**Aim:** Return every row below verbatim, leaving out the pictures.

## Begin Excerpted data

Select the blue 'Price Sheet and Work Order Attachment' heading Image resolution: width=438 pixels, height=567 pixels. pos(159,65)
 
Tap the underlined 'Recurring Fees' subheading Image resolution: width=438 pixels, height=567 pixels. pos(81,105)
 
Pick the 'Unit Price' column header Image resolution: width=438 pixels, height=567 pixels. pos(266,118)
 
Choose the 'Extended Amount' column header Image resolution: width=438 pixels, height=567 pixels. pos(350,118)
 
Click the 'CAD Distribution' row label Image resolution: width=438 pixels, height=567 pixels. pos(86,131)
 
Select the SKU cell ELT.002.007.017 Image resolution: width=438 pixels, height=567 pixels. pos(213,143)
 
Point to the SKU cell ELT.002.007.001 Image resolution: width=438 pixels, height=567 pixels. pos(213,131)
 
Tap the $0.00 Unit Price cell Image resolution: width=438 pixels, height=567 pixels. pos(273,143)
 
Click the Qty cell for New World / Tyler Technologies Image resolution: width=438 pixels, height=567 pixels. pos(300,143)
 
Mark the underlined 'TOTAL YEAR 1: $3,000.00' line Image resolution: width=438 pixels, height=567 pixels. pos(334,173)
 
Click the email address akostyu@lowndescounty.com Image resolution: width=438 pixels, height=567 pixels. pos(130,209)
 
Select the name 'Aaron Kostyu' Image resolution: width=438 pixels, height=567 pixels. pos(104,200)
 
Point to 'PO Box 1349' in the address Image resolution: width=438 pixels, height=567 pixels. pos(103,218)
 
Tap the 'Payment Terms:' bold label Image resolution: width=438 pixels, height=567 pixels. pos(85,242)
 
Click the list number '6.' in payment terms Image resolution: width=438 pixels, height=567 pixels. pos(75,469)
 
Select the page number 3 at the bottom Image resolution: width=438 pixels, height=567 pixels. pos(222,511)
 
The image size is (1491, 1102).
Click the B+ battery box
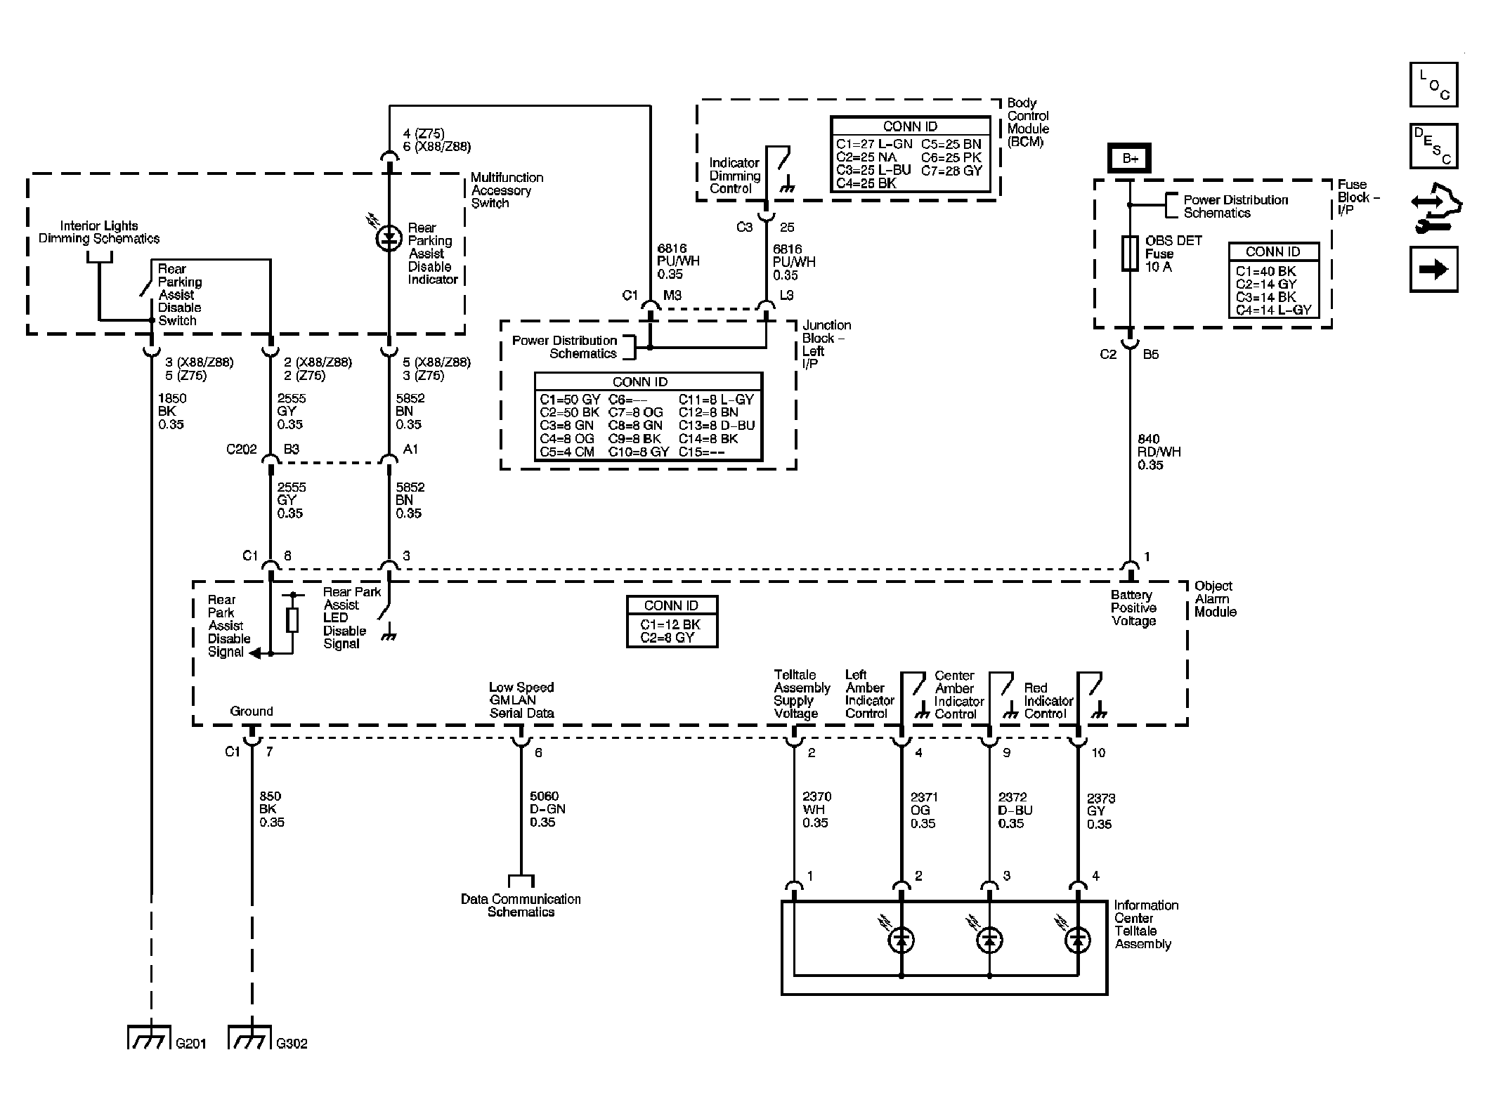(x=1129, y=158)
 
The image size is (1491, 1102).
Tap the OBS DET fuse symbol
(x=1129, y=254)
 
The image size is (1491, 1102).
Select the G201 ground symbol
(x=150, y=1038)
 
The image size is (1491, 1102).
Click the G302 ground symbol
(x=250, y=1038)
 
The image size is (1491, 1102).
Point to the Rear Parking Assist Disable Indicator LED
(x=389, y=239)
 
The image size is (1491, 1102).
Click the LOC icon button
(x=1433, y=85)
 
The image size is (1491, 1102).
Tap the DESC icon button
(x=1433, y=146)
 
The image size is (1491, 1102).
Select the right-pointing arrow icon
(x=1433, y=269)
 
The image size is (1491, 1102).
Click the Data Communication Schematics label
(x=521, y=905)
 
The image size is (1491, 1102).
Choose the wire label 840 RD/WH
(x=1159, y=452)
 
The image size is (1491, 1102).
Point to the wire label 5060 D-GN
(x=547, y=809)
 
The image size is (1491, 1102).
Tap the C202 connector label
(x=241, y=450)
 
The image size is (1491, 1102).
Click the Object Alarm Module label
(x=1215, y=598)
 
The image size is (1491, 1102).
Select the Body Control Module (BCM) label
(x=1028, y=122)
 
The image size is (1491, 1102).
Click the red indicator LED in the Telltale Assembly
(x=1078, y=940)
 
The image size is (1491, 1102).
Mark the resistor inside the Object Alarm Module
(x=293, y=620)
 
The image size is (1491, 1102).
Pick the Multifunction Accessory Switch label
(x=506, y=190)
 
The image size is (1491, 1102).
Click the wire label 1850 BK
(x=171, y=411)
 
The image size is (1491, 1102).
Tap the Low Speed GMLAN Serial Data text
(x=521, y=700)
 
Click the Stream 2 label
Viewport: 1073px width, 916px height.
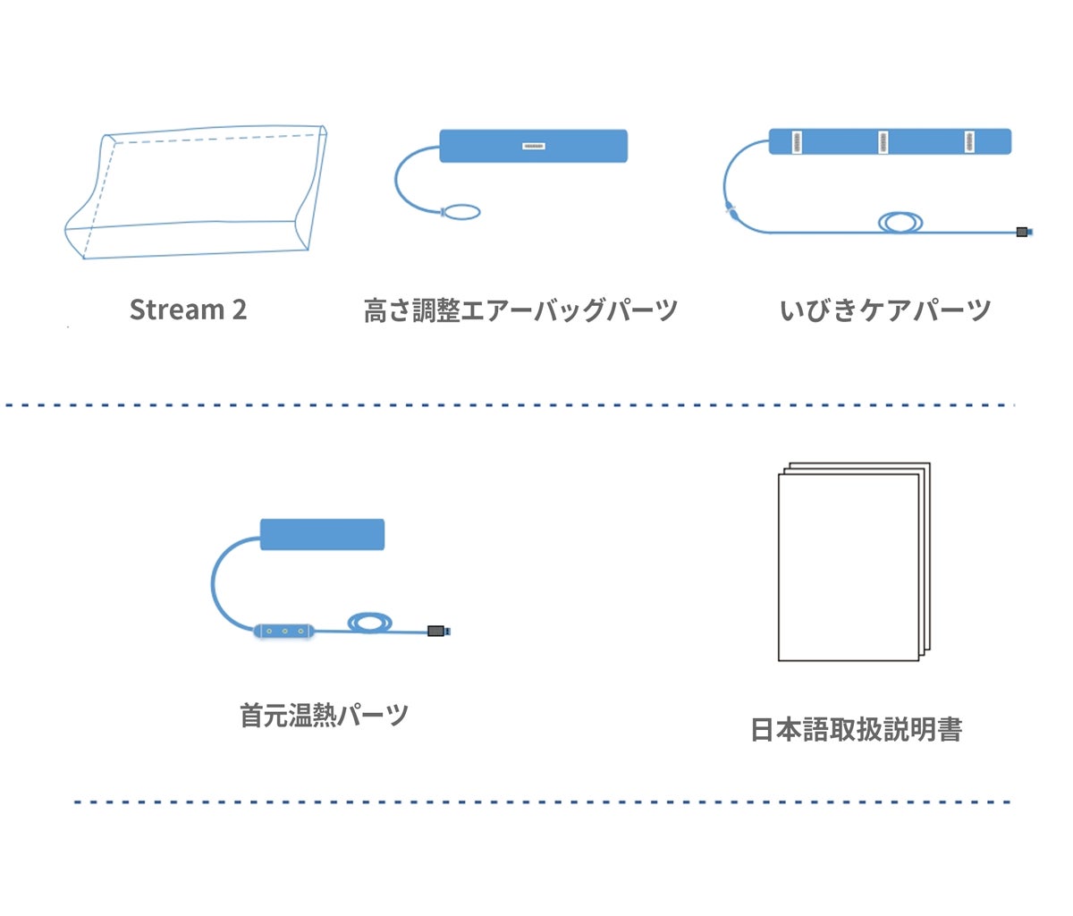coord(188,310)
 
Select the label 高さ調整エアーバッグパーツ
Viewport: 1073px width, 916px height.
coord(520,310)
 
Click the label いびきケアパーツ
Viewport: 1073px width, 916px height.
coord(885,310)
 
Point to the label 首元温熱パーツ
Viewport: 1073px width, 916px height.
coord(324,715)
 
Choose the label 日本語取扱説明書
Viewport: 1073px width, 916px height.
coord(856,730)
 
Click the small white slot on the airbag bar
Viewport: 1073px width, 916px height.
coord(534,146)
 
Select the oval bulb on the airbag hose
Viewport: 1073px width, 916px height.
coord(461,213)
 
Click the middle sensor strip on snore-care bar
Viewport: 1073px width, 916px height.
coord(883,141)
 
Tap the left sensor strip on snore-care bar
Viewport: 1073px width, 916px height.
coord(797,141)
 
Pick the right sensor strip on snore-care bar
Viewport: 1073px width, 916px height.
coord(969,141)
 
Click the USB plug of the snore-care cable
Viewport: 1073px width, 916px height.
coord(1023,233)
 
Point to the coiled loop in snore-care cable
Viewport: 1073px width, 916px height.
coord(900,221)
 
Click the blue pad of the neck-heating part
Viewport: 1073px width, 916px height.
coord(322,534)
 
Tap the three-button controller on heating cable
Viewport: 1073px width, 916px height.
coord(285,631)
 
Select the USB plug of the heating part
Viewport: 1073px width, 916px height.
coord(437,631)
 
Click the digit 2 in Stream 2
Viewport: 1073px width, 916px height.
coord(239,310)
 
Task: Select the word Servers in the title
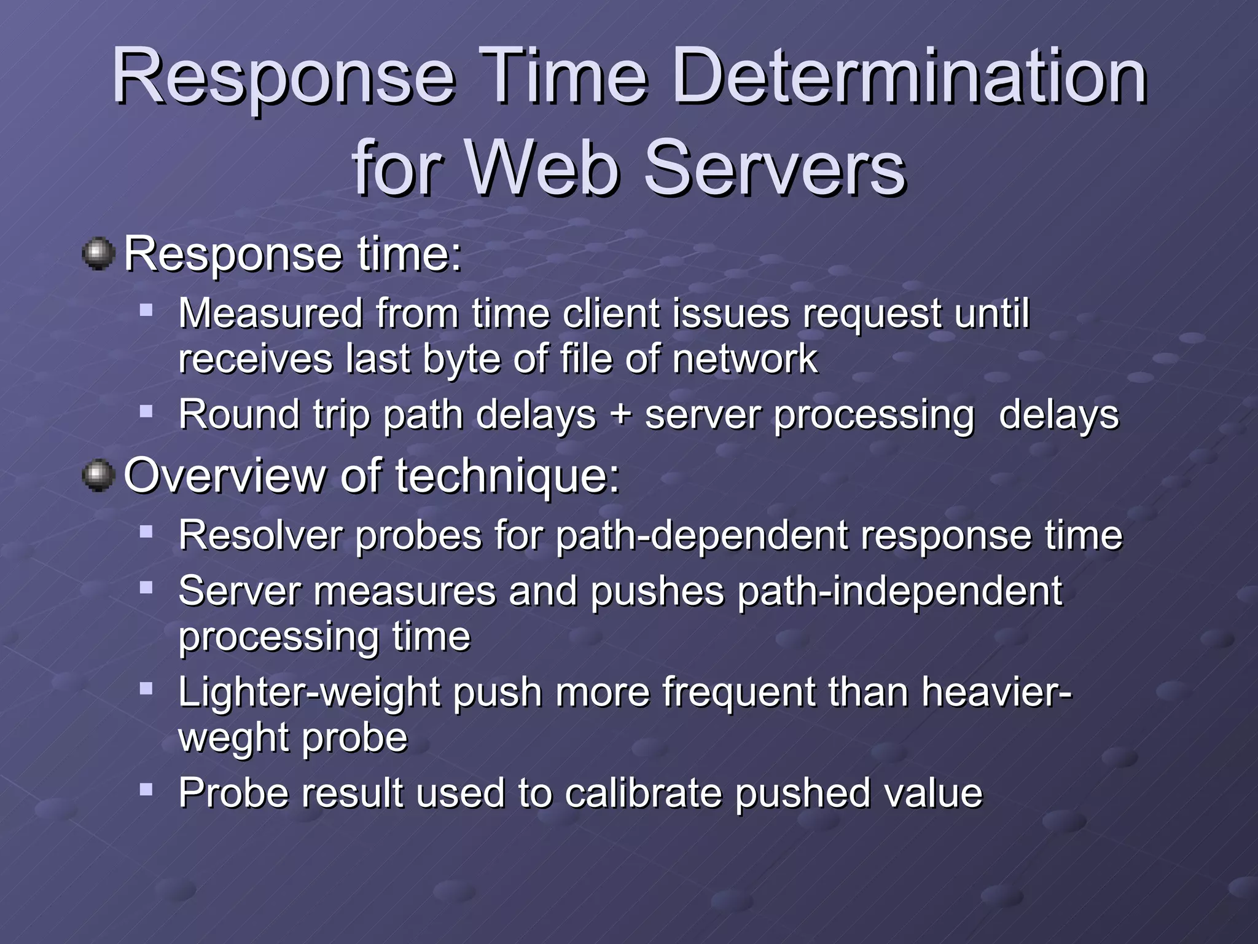[773, 168]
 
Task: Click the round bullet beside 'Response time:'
[98, 254]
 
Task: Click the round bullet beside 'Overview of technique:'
[98, 476]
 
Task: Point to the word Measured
[270, 313]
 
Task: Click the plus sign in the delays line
[620, 415]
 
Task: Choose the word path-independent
[899, 592]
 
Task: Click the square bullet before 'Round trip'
[146, 411]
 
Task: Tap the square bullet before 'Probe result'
[146, 789]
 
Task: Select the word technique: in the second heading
[507, 477]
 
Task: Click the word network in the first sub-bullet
[744, 359]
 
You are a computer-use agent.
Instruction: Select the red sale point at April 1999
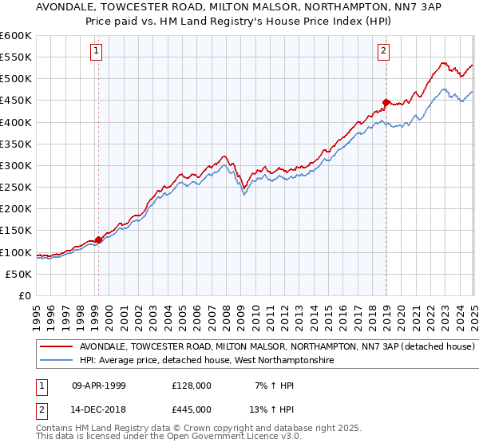click(x=98, y=239)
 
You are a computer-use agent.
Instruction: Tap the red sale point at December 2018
click(x=386, y=102)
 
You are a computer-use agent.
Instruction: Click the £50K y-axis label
click(x=19, y=274)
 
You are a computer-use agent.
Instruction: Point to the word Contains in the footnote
click(x=54, y=429)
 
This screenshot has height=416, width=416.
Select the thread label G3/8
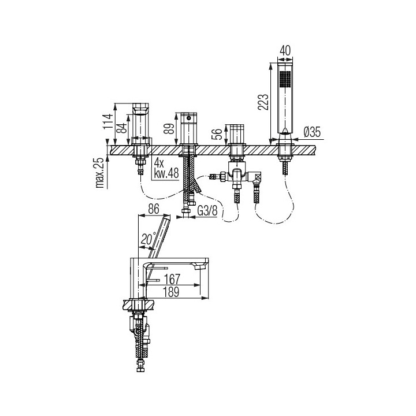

## End Excerpted data

**Exercise result:**
Select the blue 'Price Sheet and Work Order Attachment' heading Image resolution: width=438 pixels, height=567 pixels. pos(159,65)
 
Tap the underlined 'Recurring Fees' subheading Image resolution: width=438 pixels, height=567 pixels. pos(81,105)
 
Pick the 'Unit Price' column header Image resolution: width=438 pixels, height=567 pixels. pos(266,118)
 
Choose the 'Extended Amount' column header Image resolution: width=438 pixels, height=567 pixels. pos(350,118)
 
Click the 'CAD Distribution' row label Image resolution: width=438 pixels, height=567 pixels. pos(86,131)
 
Select the SKU cell ELT.002.007.017 Image resolution: width=438 pixels, height=567 pixels. pos(213,143)
 
Point to the SKU cell ELT.002.007.001 Image resolution: width=438 pixels, height=567 pixels. pos(213,131)
 
Tap the $0.00 Unit Price cell Image resolution: width=438 pixels, height=567 pixels. pos(273,143)
 
Click the Qty cell for New World / Tyler Technologies Image resolution: width=438 pixels, height=567 pixels. pos(300,143)
 
Mark the underlined 'TOTAL YEAR 1: $3,000.00' line Image resolution: width=438 pixels, height=567 pixels. pos(334,173)
 
Click the email address akostyu@lowndescounty.com Image resolution: width=438 pixels, height=567 pixels. pos(130,209)
 
Select the name 'Aaron Kostyu' Image resolution: width=438 pixels, height=567 pixels. pos(104,200)
 
Point to 'PO Box 1349' in the address Image resolution: width=438 pixels, height=567 pixels. pos(103,218)
 
Tap the 'Payment Terms:' bold label Image resolution: width=438 pixels, height=567 pixels. pos(85,242)
 
Click the list number '6.' in payment terms Image resolution: width=438 pixels, height=567 pixels. pos(75,469)
 
Select the page number 3 at the bottom Image resolution: width=438 pixels, height=567 pixels. pos(222,511)
 
The image size is (1491, 1102).
Click the B+ battery box
(x=1129, y=158)
 
The image size is (1491, 1102).
Tap the OBS DET fuse symbol
(x=1129, y=254)
 
The image size is (1491, 1102).
Select the G201 ground symbol
(x=150, y=1038)
 
The image size is (1491, 1102).
Click the G302 ground symbol
(x=250, y=1038)
 
The image size is (1491, 1102).
Point to the Rear Parking Assist Disable Indicator LED
(x=389, y=239)
 
The image size is (1491, 1102).
Click the LOC icon button
(x=1433, y=85)
 
The image size is (1491, 1102).
Tap the DESC icon button
(x=1433, y=146)
 
The image size is (1491, 1102).
Select the right-pointing arrow icon
(x=1433, y=269)
 
The image size is (1491, 1102).
Click the Data Communication Schematics label
(x=521, y=905)
 
The image size is (1491, 1102).
Choose the wire label 840 RD/WH
(x=1159, y=452)
 
The image size is (1491, 1102).
Point to the wire label 5060 D-GN
(x=547, y=809)
 
The image size is (1491, 1102).
Tap the C202 connector label
(x=241, y=450)
 
The image size is (1491, 1102).
Click the Object Alarm Module label
(x=1215, y=598)
 
The image size is (1491, 1102).
Select the Body Control Module (BCM) label
(x=1028, y=122)
 
The image size is (1491, 1102).
Click the red indicator LED in the Telltale Assembly
(x=1078, y=940)
 
The image size is (1491, 1102).
Mark the resistor inside the Object Alarm Module
(x=293, y=620)
 
The image size is (1491, 1102).
Pick the Multifunction Accessory Switch label
(x=506, y=190)
 
The image size is (1491, 1102).
Click the wire label 1850 BK
(x=171, y=411)
 
The image size is (1491, 1102).
Tap the Low Speed GMLAN Serial Data text
(x=521, y=700)
 
Click the Stream 2 label
Viewport: 1073px width, 916px height.
coord(188,310)
 
Select the label 高さ調整エアーバッグパーツ
Viewport: 1073px width, 916px height.
coord(520,310)
 
Click the label いびきケアパーツ
Viewport: 1073px width, 916px height.
coord(885,310)
 
Point to the label 首元温熱パーツ
Viewport: 1073px width, 916px height.
coord(324,715)
 
Choose the label 日本語取扱説明書
Viewport: 1073px width, 916px height.
coord(856,730)
 
Click the small white slot on the airbag bar
Viewport: 1073px width, 916px height.
coord(534,146)
 
Select the oval bulb on the airbag hose
Viewport: 1073px width, 916px height.
coord(461,213)
 
Click the middle sensor strip on snore-care bar
Viewport: 1073px width, 916px height.
coord(883,141)
 
Tap the left sensor strip on snore-care bar
Viewport: 1073px width, 916px height.
coord(797,141)
 
Pick the right sensor strip on snore-care bar
Viewport: 1073px width, 916px height.
coord(969,141)
 
Click the USB plug of the snore-care cable
Viewport: 1073px width, 916px height.
coord(1023,233)
 
Point to the coiled loop in snore-care cable
Viewport: 1073px width, 916px height.
coord(900,221)
 
Click the blue pad of the neck-heating part
Viewport: 1073px width, 916px height.
coord(322,534)
 
Tap the three-button controller on heating cable
Viewport: 1073px width, 916px height.
coord(285,631)
 
Select the USB plug of the heating part
Viewport: 1073px width, 916px height.
coord(437,631)
 
Click the digit 2 in Stream 2
Viewport: 1073px width, 916px height.
coord(239,310)
 
Task: Select the word Servers in the title
[773, 168]
 
Task: Click the round bullet beside 'Response time:'
[98, 254]
 
Task: Click the round bullet beside 'Overview of technique:'
[98, 476]
 
Task: Point to the word Measured
[270, 313]
 
Task: Click the plus sign in the delays line
[620, 415]
 
Task: Choose the word path-independent
[899, 592]
 
Task: Click the square bullet before 'Round trip'
[146, 411]
 
Task: Tap the square bullet before 'Probe result'
[146, 789]
 
Task: Select the word technique: in the second heading
[507, 477]
 
Task: Click the word network in the first sub-bullet
[744, 359]
 
You are a computer-use agent.
Instruction: Select the red sale point at April 1999
click(x=98, y=239)
 
You are a computer-use agent.
Instruction: Tap the red sale point at December 2018
click(x=386, y=102)
 
You are a computer-use agent.
Instruction: Click the £50K y-axis label
click(x=19, y=274)
 
You are a computer-use agent.
Instruction: Point to the word Contains in the footnote
click(x=54, y=429)
 
This screenshot has height=416, width=416.
Select the thread label G3/8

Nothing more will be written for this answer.